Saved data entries
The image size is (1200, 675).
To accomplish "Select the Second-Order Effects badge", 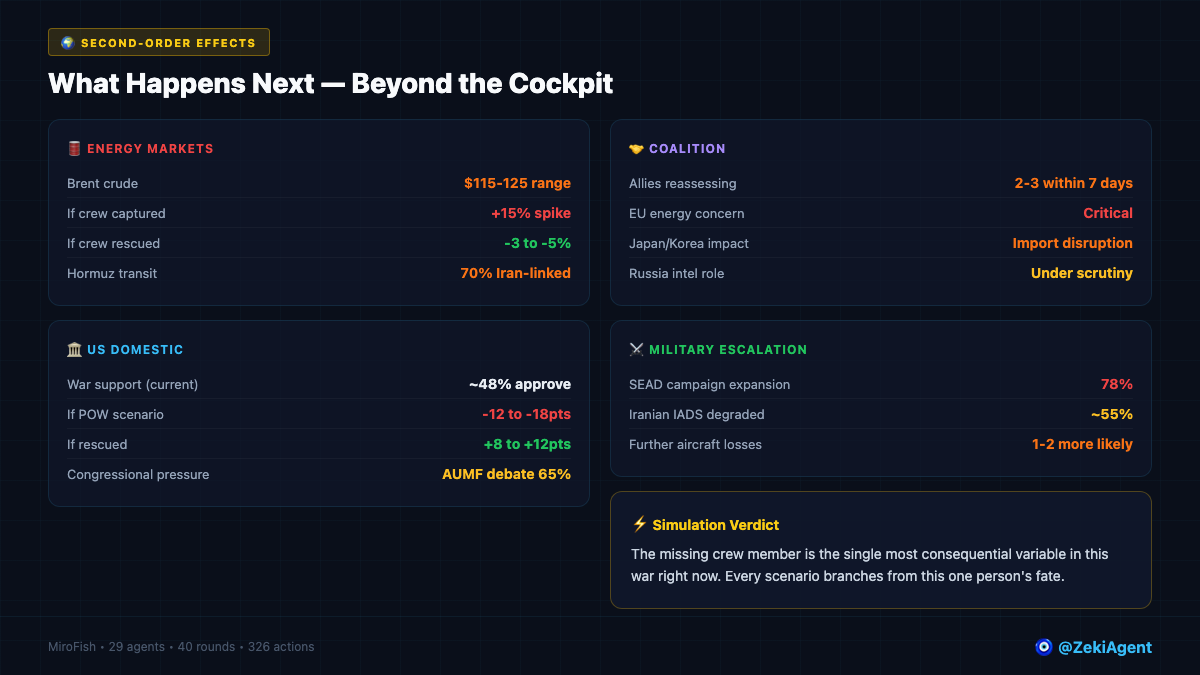I will pos(159,43).
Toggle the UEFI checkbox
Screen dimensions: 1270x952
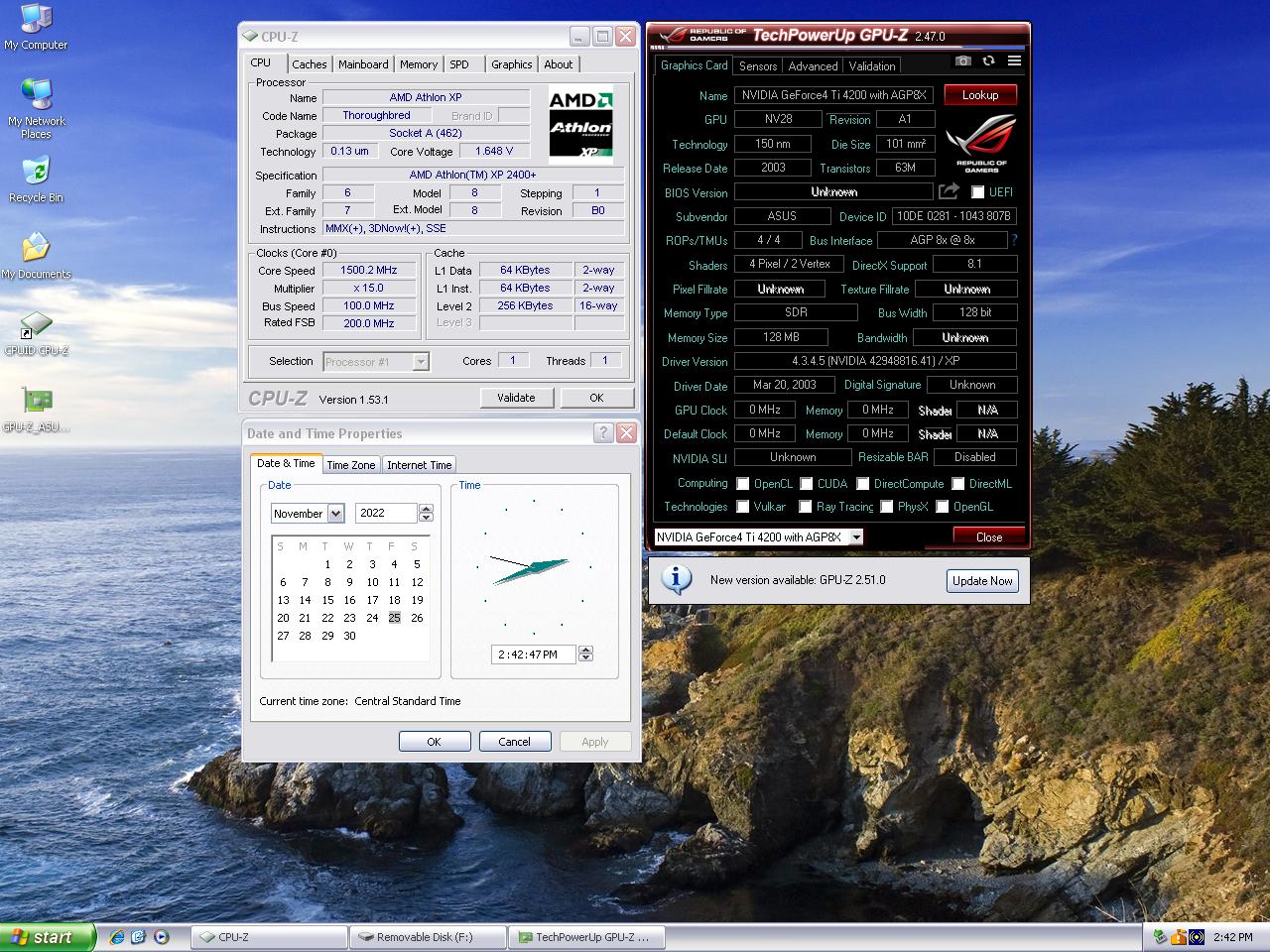coord(977,192)
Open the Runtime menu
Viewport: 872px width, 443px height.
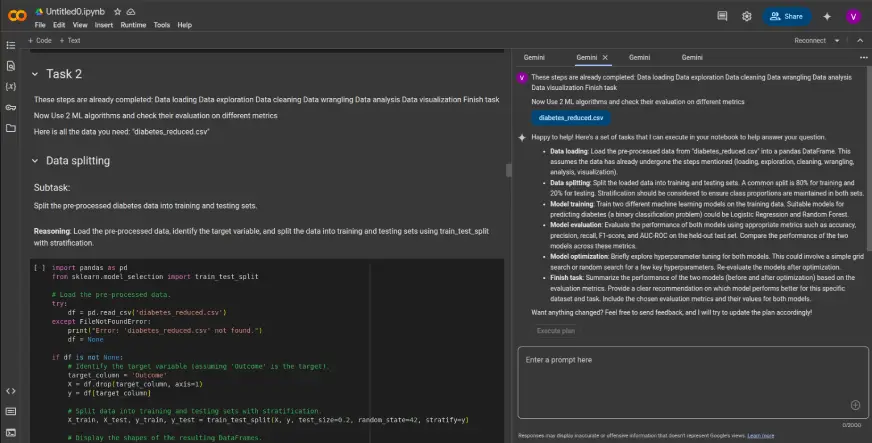pyautogui.click(x=133, y=24)
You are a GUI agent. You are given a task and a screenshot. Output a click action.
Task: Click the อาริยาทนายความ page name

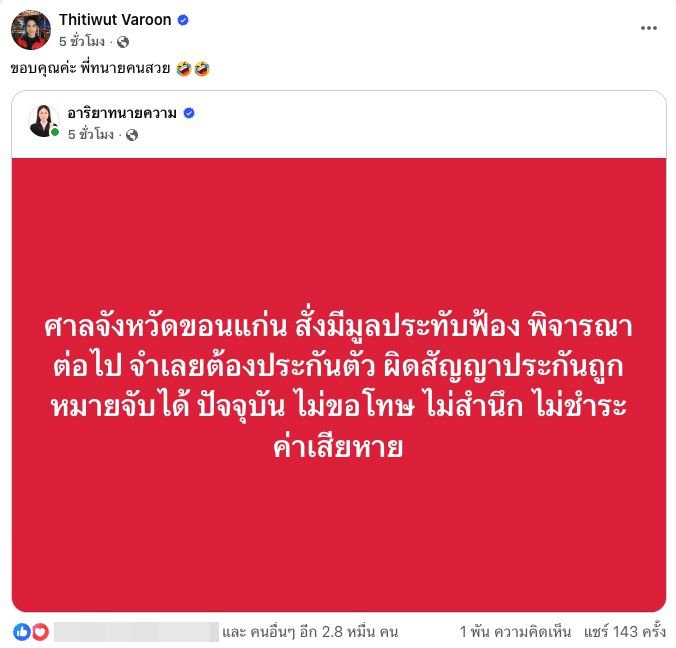122,113
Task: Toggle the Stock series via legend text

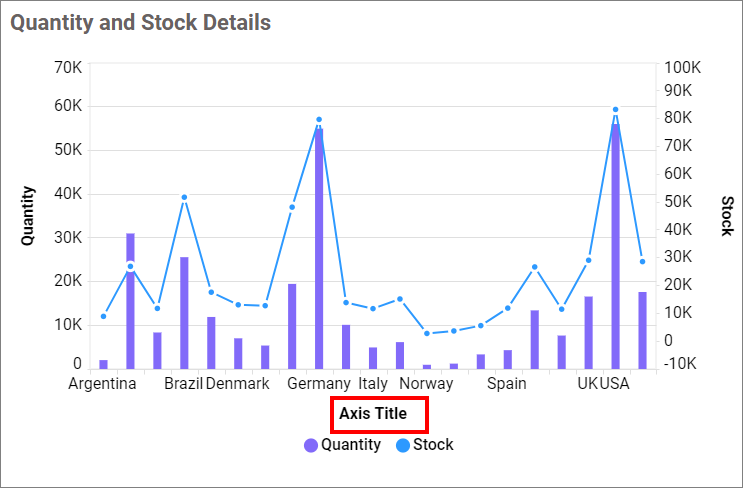Action: click(x=433, y=445)
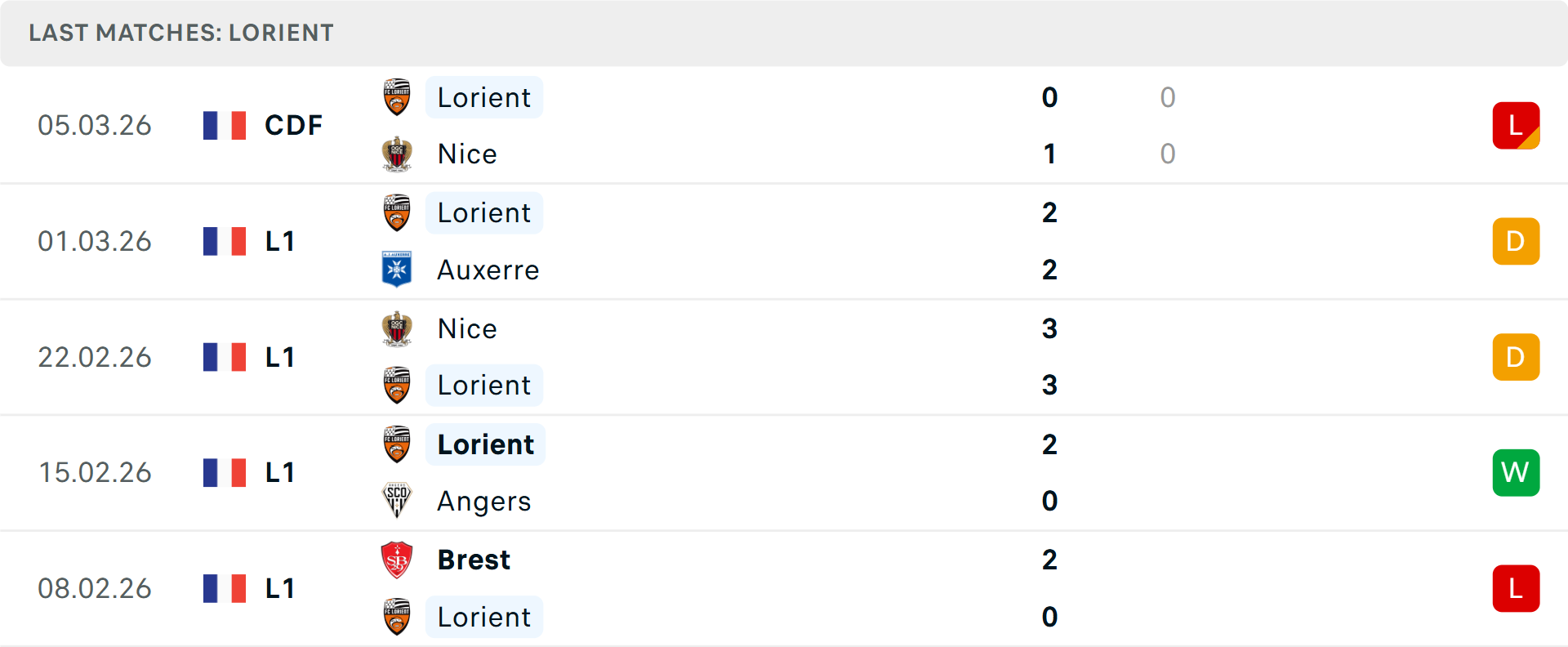The image size is (1568, 647).
Task: Click the OGC Nice crest in the CDF match
Action: coord(397,154)
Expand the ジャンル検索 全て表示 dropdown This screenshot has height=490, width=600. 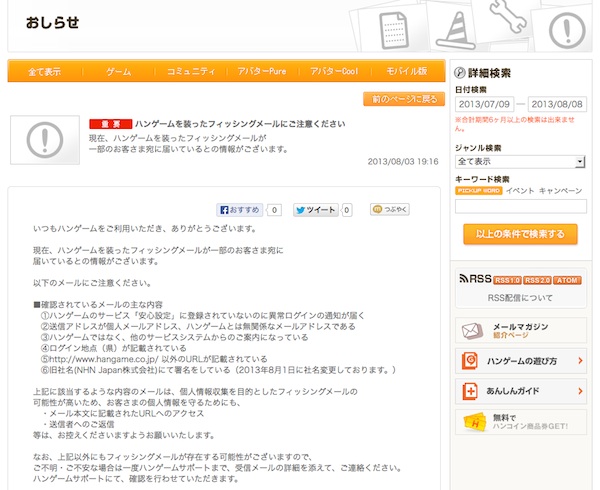(520, 161)
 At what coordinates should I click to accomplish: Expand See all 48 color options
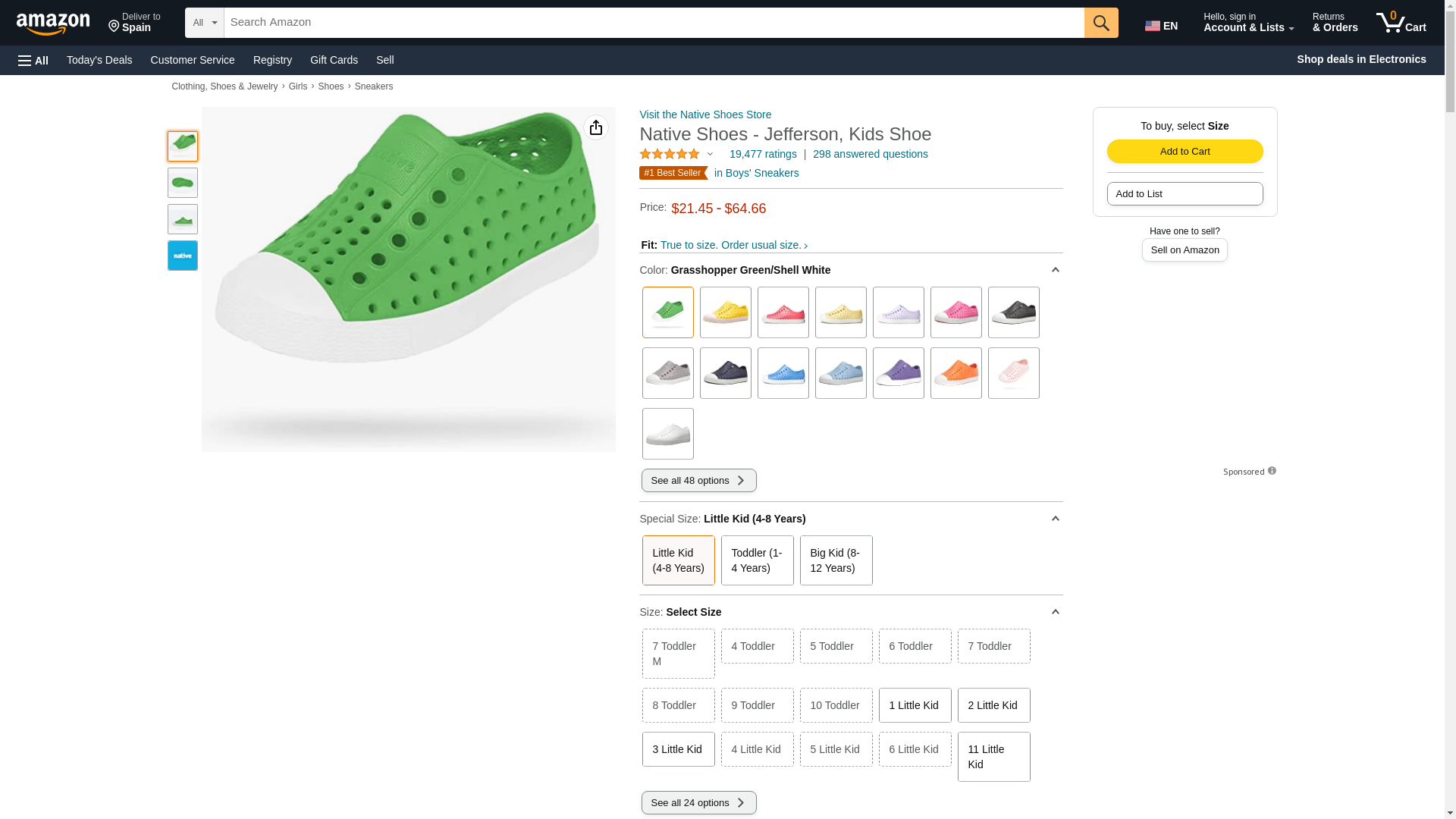[698, 481]

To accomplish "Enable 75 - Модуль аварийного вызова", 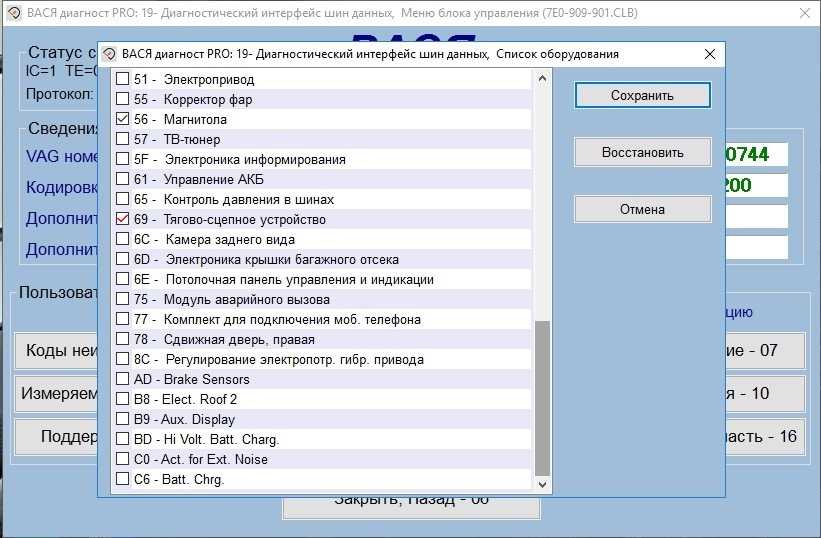I will (x=122, y=299).
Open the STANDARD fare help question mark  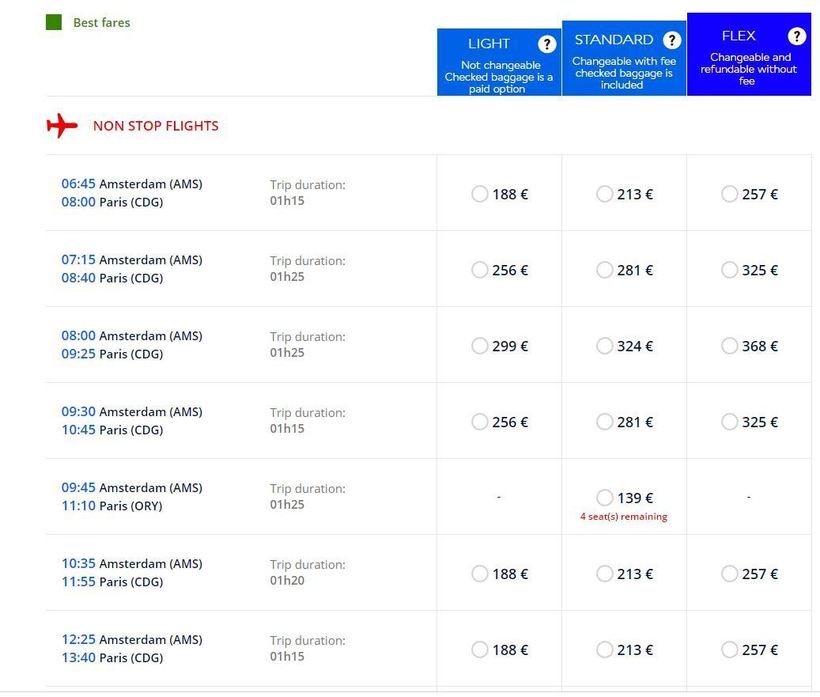tap(672, 40)
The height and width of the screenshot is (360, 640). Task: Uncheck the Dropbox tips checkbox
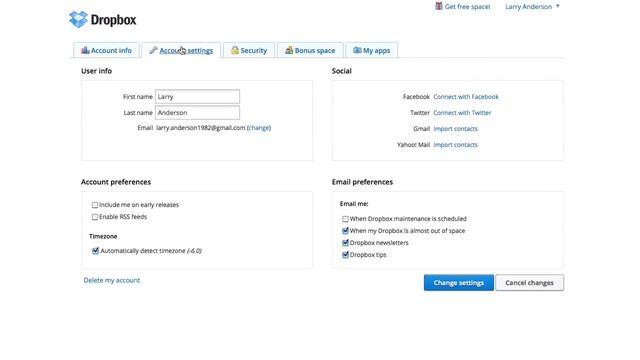pos(345,255)
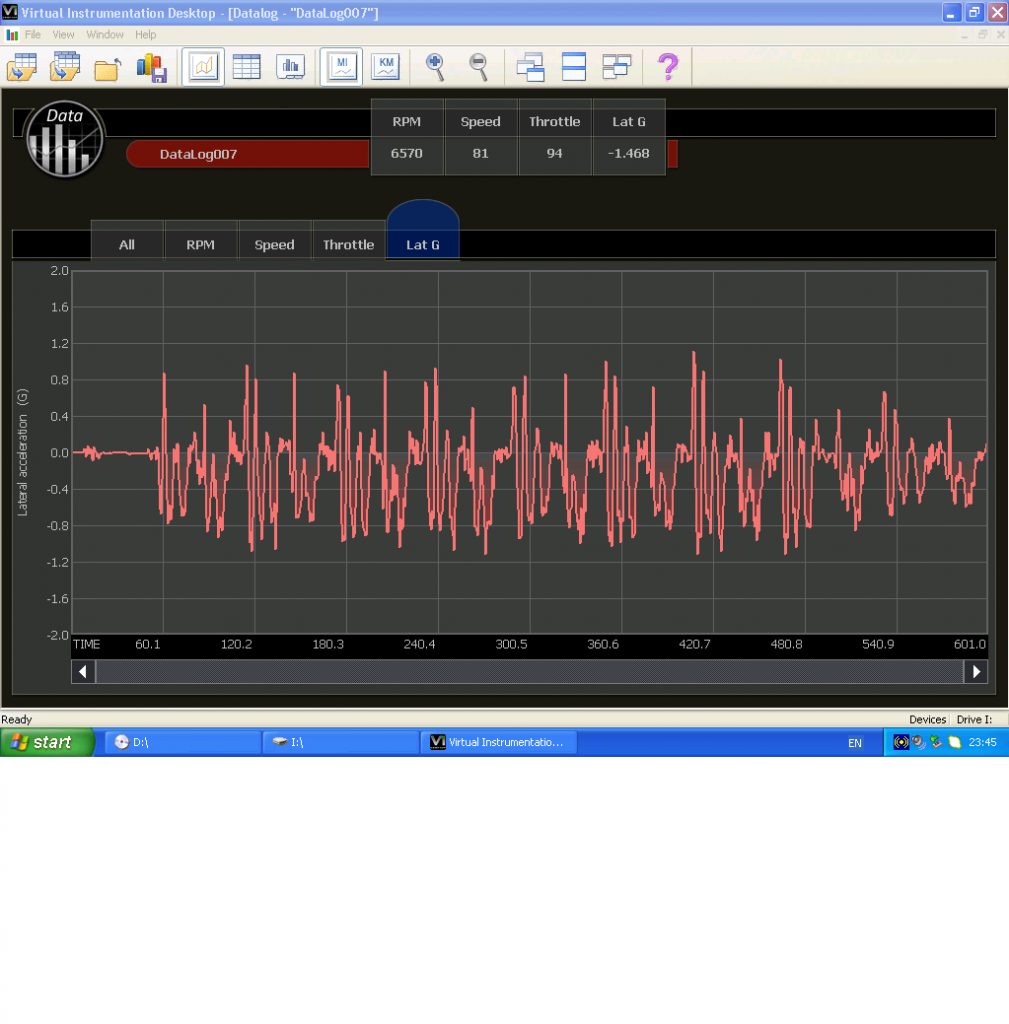The height and width of the screenshot is (1024, 1009).
Task: Open help with the purple question mark
Action: (x=667, y=67)
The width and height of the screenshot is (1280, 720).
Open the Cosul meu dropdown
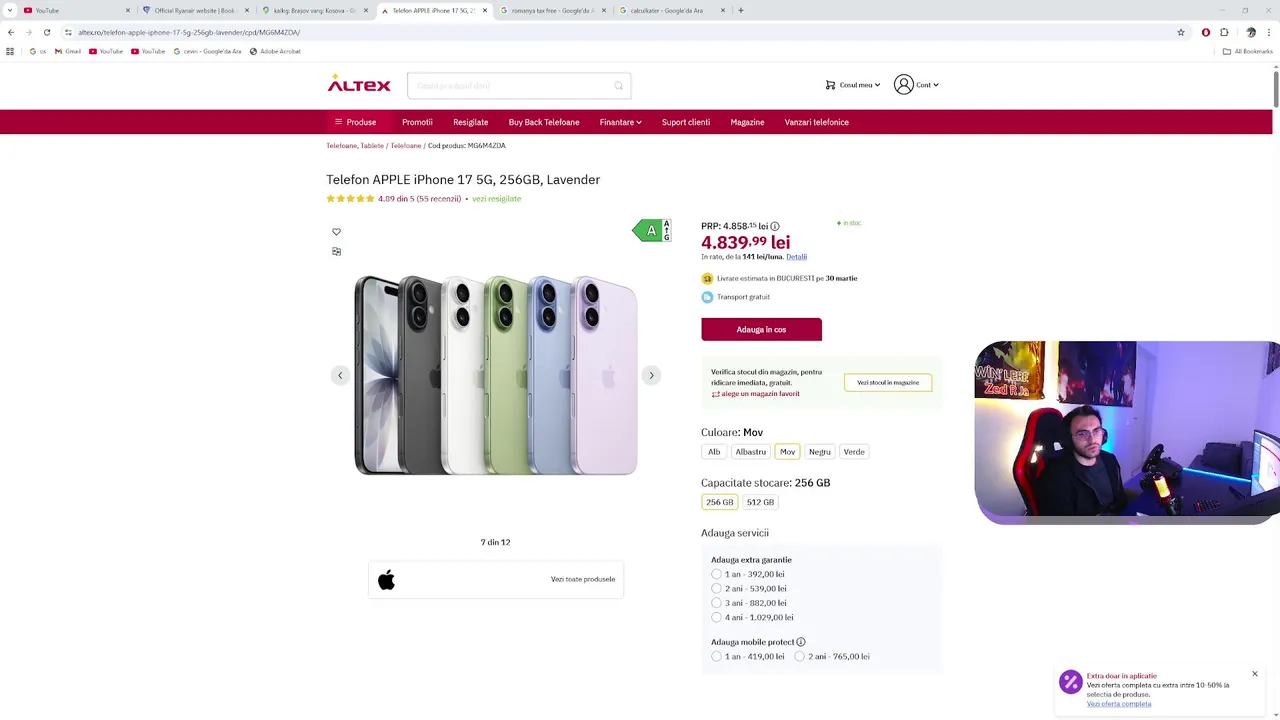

## Task goal:
Write out, exactly and with nothing added, every line from the one that holds "The width and" to the end of the entries above; pictures stay out.

## Exercise result:
The width and height of the screenshot is (1280, 720).
Open the Cosul meu dropdown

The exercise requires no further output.